Enhancement of MSC adhesion and therapeutic efficiency in ischemic heart using lentivirus delivery with periostin.

Many approaches have shown beneficial effects of modified mesenchymal stem cells (MSCs) for treatment of infarcted myocardium, but have primarily focused on enhancing the survival of transplanted MSCs. Here, we show the dual benefits of periostin-overexpressing MSCs (p-MSCs) for infarcted myocardium. P-MSCs led to the marked histological and functional recovery of infarcted myocardium by enhancing survival of MSCs and directly preventing apoptosis of cardiomyocytes.
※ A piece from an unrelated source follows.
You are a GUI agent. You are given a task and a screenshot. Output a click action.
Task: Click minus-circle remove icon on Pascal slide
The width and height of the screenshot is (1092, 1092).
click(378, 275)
Survival of p-MSCs themselves and cardiomyocytes co-cultured with p-MSCs or treated with the conditioned media from p-MSCs was significantly increased under hypoxic conditions. Decreases in adhesion-related integrins were reversed in cardiomyocytes co-cultured with p-MSCs, followed by increases in p-PI3K and Akt, indicating that periostin activates the PI3K pathway through adhesion-related integrins. When p-MSCs were injected into myocardial infarcted rats, histological pathology and cardiac function were significantly improved compared to MSC-injected controls. Thus, periostin might be a new target of therapeutic treatments using MSCs as carriers for infarcted myocardium.